Source data:
==============================
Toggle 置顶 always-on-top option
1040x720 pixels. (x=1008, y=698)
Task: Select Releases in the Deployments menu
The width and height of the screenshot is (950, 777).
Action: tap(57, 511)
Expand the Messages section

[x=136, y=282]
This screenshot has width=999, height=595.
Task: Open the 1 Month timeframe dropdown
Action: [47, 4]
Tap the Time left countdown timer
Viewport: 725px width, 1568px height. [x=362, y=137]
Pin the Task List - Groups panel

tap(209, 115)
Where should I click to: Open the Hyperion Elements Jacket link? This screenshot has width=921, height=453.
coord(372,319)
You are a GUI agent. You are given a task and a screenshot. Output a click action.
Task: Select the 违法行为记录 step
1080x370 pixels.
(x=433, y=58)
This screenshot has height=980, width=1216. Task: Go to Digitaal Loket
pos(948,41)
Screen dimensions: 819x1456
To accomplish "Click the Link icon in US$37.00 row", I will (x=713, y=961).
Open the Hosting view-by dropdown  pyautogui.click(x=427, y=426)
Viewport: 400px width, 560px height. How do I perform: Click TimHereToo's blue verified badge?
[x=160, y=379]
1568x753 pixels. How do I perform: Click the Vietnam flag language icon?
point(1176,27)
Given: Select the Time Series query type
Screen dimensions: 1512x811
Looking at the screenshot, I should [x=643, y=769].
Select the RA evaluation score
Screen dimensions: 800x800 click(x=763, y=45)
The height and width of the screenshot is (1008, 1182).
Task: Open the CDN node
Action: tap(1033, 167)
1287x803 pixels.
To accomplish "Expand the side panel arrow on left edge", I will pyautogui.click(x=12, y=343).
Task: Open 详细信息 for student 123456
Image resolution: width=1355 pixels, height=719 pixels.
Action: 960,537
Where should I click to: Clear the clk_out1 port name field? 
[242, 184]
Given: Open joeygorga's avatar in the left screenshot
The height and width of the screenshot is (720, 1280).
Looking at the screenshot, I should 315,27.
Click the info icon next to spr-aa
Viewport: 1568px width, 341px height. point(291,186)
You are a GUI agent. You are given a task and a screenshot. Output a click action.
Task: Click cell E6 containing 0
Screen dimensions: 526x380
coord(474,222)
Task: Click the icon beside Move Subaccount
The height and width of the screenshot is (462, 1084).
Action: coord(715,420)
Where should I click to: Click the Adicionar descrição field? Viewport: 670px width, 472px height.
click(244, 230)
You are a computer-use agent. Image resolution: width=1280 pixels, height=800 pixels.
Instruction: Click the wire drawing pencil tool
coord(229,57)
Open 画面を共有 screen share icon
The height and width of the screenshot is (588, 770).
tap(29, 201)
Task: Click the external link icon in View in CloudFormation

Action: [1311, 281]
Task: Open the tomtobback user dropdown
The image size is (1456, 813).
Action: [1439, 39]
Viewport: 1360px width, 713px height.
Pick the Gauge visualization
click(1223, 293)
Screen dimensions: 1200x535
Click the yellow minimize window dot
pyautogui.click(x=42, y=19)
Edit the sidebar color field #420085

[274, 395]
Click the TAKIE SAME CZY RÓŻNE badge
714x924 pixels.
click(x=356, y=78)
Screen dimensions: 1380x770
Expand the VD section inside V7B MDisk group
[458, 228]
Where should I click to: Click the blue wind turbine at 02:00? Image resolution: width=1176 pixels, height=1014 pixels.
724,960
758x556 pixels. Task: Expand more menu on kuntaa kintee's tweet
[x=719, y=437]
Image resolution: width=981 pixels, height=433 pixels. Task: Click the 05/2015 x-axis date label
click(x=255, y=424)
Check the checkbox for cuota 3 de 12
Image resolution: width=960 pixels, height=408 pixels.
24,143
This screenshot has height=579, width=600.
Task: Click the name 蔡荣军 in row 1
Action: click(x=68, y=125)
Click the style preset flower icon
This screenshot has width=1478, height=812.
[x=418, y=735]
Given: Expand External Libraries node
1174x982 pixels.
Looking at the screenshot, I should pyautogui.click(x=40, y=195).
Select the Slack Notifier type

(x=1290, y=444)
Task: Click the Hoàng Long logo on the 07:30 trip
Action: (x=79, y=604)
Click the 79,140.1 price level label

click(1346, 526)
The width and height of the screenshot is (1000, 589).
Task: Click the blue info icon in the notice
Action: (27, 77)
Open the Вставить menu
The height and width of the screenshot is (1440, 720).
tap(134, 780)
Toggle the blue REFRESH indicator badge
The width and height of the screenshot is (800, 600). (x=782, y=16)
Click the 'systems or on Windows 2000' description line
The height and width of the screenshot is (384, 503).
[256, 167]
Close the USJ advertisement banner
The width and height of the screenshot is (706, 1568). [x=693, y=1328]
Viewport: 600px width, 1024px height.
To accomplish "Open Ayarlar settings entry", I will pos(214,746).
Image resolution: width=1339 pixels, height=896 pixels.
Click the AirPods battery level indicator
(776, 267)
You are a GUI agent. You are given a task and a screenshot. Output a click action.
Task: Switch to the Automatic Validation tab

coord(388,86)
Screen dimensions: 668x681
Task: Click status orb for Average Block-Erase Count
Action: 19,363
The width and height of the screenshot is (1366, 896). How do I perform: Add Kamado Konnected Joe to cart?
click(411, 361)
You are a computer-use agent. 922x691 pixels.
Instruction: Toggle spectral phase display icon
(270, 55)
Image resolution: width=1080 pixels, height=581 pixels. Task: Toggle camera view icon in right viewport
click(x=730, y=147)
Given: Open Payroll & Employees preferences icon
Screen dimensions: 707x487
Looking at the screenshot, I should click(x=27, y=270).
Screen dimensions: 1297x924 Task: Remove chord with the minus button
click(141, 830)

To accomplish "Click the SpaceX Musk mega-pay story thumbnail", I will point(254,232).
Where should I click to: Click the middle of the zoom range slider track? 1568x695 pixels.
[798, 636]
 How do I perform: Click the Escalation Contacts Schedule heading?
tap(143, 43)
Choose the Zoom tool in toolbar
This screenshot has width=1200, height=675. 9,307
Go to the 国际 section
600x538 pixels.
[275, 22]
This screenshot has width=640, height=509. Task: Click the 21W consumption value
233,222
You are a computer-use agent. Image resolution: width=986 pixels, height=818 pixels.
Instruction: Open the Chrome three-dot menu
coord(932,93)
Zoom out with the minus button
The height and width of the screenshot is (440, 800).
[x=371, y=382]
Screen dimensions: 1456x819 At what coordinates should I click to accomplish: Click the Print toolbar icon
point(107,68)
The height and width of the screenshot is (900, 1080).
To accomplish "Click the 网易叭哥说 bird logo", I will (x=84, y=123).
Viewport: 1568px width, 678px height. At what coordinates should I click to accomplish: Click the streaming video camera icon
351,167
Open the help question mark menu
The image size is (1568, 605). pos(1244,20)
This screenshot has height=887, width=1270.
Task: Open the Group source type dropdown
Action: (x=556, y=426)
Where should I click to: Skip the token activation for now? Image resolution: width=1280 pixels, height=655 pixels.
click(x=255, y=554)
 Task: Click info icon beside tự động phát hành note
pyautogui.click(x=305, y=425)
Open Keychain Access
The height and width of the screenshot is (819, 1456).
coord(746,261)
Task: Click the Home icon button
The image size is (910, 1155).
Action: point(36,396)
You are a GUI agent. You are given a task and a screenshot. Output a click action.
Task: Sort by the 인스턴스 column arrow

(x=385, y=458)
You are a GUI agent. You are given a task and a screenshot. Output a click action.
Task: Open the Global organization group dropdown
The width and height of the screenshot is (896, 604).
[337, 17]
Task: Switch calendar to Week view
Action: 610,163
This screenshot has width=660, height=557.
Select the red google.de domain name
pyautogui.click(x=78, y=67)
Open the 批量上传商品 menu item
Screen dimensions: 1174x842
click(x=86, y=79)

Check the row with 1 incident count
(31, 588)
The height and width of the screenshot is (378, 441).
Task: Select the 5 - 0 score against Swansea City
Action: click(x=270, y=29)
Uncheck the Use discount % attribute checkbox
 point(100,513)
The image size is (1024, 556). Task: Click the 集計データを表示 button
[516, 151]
==============================
Problem description:
The reply should hold only the lines from the first line of the listing above through the line with "Task: Click the icon beside Move Subaccount", each copied exactly.

Result of the exercise:
Toggle 置顶 always-on-top option
1040x720 pixels. (x=1008, y=698)
Task: Select Releases in the Deployments menu
The width and height of the screenshot is (950, 777).
Action: tap(57, 511)
Expand the Messages section

[x=136, y=282]
This screenshot has width=999, height=595.
Task: Open the 1 Month timeframe dropdown
Action: [47, 4]
Tap the Time left countdown timer
Viewport: 725px width, 1568px height. [x=362, y=137]
Pin the Task List - Groups panel

tap(209, 115)
Where should I click to: Open the Hyperion Elements Jacket link? This screenshot has width=921, height=453.
coord(372,319)
You are a GUI agent. You are given a task and a screenshot. Output a click action.
Task: Select the 违法行为记录 step
1080x370 pixels.
(x=433, y=58)
This screenshot has height=980, width=1216. Task: Go to Digitaal Loket
pos(948,41)
Screen dimensions: 819x1456
To accomplish "Click the Link icon in US$37.00 row", I will (x=713, y=961).
Open the Hosting view-by dropdown  pyautogui.click(x=427, y=426)
Viewport: 400px width, 560px height. How do I perform: Click TimHereToo's blue verified badge?
[x=160, y=379]
1568x753 pixels. How do I perform: Click the Vietnam flag language icon?
point(1176,27)
Given: Select the Time Series query type
Screen dimensions: 1512x811
Looking at the screenshot, I should [x=643, y=769].
Select the RA evaluation score
Screen dimensions: 800x800 click(x=763, y=45)
The height and width of the screenshot is (1008, 1182).
Task: Open the CDN node
Action: tap(1033, 167)
1287x803 pixels.
To accomplish "Expand the side panel arrow on left edge", I will pyautogui.click(x=12, y=343).
Task: Open 详细信息 for student 123456
Image resolution: width=1355 pixels, height=719 pixels.
Action: 960,537
Where should I click to: Clear the clk_out1 port name field? 
[242, 184]
Given: Open joeygorga's avatar in the left screenshot
The height and width of the screenshot is (720, 1280).
Looking at the screenshot, I should 315,27.
Click the info icon next to spr-aa
Viewport: 1568px width, 341px height. point(291,186)
You are a GUI agent. You are given a task and a screenshot. Output a click action.
Task: Click cell E6 containing 0
Screen dimensions: 526x380
coord(474,222)
Task: Click the icon beside Move Subaccount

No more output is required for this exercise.